No sé, yo me pongo mal, sufro esas cosas. Si leo un comentario malo en Twitter, por ejemplo, a mí me pega. Nunca pensé que los mexicanos se lo fueran a tomar así. En ese momento estaba haciendo un programa en Canal 13 y contraté un cocinero mexicano que explicó bien cómo hacer la tortilla y yo pedí disculpas. Y quedó ahí. Pero sí: siempre aparece uno con lo de la tortilla mexicana.

¿Tener otra faceta te libera de tomarte tan mal una crítica culinaria?
No me resbala. Y me duele porque no lo hice con maldad. Jamás me considero la reina de nada, soy súper humilde. Quise explicarle a la señora en su casa como hacer tortillas mexicanas en vez de comprarlas, era tipo una cocina express. Todo el mundo hace los tacos con las Rapiditas y yo les quería enseñar que en realidad la receta de la tortilla es una pavada. Esa máquina (una prensa que se utiliza para hacer las tortillas) me la regaló una mexicana pero nunca me explicó para qué era. Yo no tenía ni idea. Muchas veces, como no tenía la sartén, la aplanaba y la cocinaba ahí. Entonces dije, bueno, no era para tanto.

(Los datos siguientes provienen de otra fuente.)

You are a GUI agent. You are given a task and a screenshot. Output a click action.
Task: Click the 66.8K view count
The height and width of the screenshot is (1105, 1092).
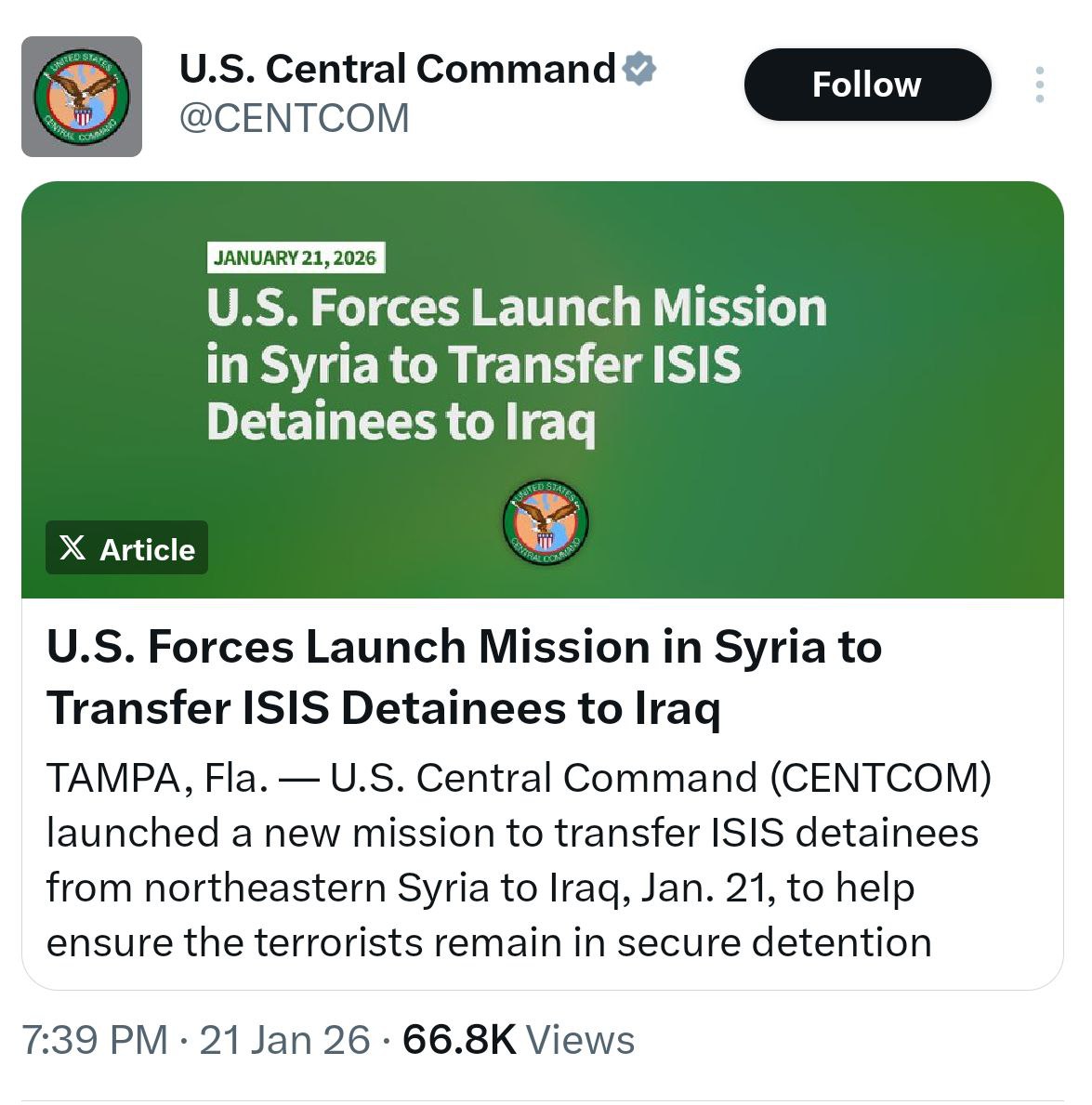click(459, 1039)
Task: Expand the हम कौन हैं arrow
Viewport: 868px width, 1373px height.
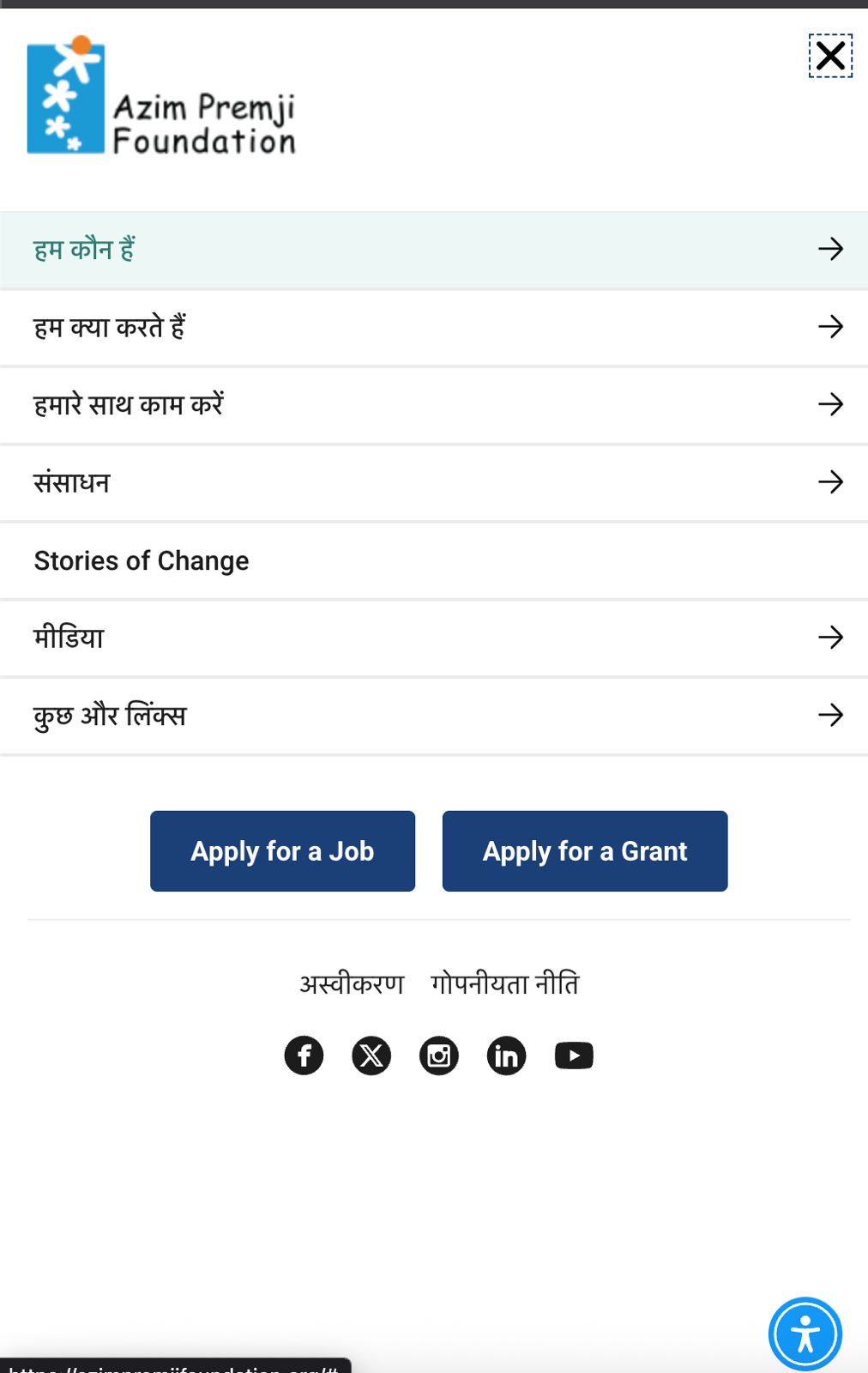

Ese programa de Canal 13 del que hablabas era Sábado en Casa con Sergio Lapegüe. ¿Buscabas alejarte de la cocina e ir a otro tipo de programa?
No. Yo les decía que la cocina tenía que estar, por lo menos una pavada, no sé, “che, hagamos unos scones”. Nunca traté de alejarme de la cocina; a mí me divierte y a la gente también. La verdad, pensé que el programa iba a funcionar. Pero las parejas son importantes. Y con Sergio re buena onda. Todo lo que inventaron que nos peleábamos… nada que ver. Pero bueno… por ahí Sergio tenía ganas de tener un programa propio. Y percibí eso en un momento. Me hubiera encantado que funcionara. Me iba de mi casa los sábados a la noche, era un sacrificio enorme y a Sergio también le hubiese gustado que funcionara. Y no es que nos fue tan mal, pero tampoco le tuvieron mucha paciencia. Los programas de chimentos nos mataban. Nos preguntaban si nos peleábamos. Nos hacían reportajes en la radio buscando que nos peleáramos. Eso me llamó la atención, porque cuando yo hacía el programa en Telefe nunca me había pasado. Y me dije: ¿Tanto cambió? Me dio un poco de fiaca, pero la verdad que el aire es lo que más me gusta. A mí no me preocupa el rating, me preocupa divertirme.

¿Te gustan los nuevos formatos de programas de cocina, como es el caso de Masterchef?
Sí, aunque no los veo mucho porque no tengo mucho tiempo, pero fui al Masterchef de chicos y me encantó. Me llamaron también para ser uno de los jurados pero no me veo mucho en ese papel. El día de los chicos me costó, no me gusta esa parte de decirle a alguien: “No me gusta ese plato”. No es muy natural en mí. Siento que la gente te compra de una manera y cuando cambiás el papel se siente extraña. Pero con los chicos conviví una tarde entera y la pasé muy bien.

EL LIBRO GORDO DE MARU
Por estos días, Botana está yendo dos veces por semana a un estudio de fotografía para armar el material que formará parte de su próximo libro, que saldrá a la venta, según estima, el año que viene. “Es un libro muy lindo, muy importante. La verdad que ya hice diez, doce libros, pero faltaba el libro gordo”, se entusiasma. “Surgió como un libro sobre mi vida, pero como siempre: en todo lo que hago, la cocina siempre está. Entonces empezamos a ver que en la misma parte de mi vida estaban conectadas las recetas. Así que el libro va a tener todas mis recetas y todas mis historias de vida. Estoy muy contenta con eso”.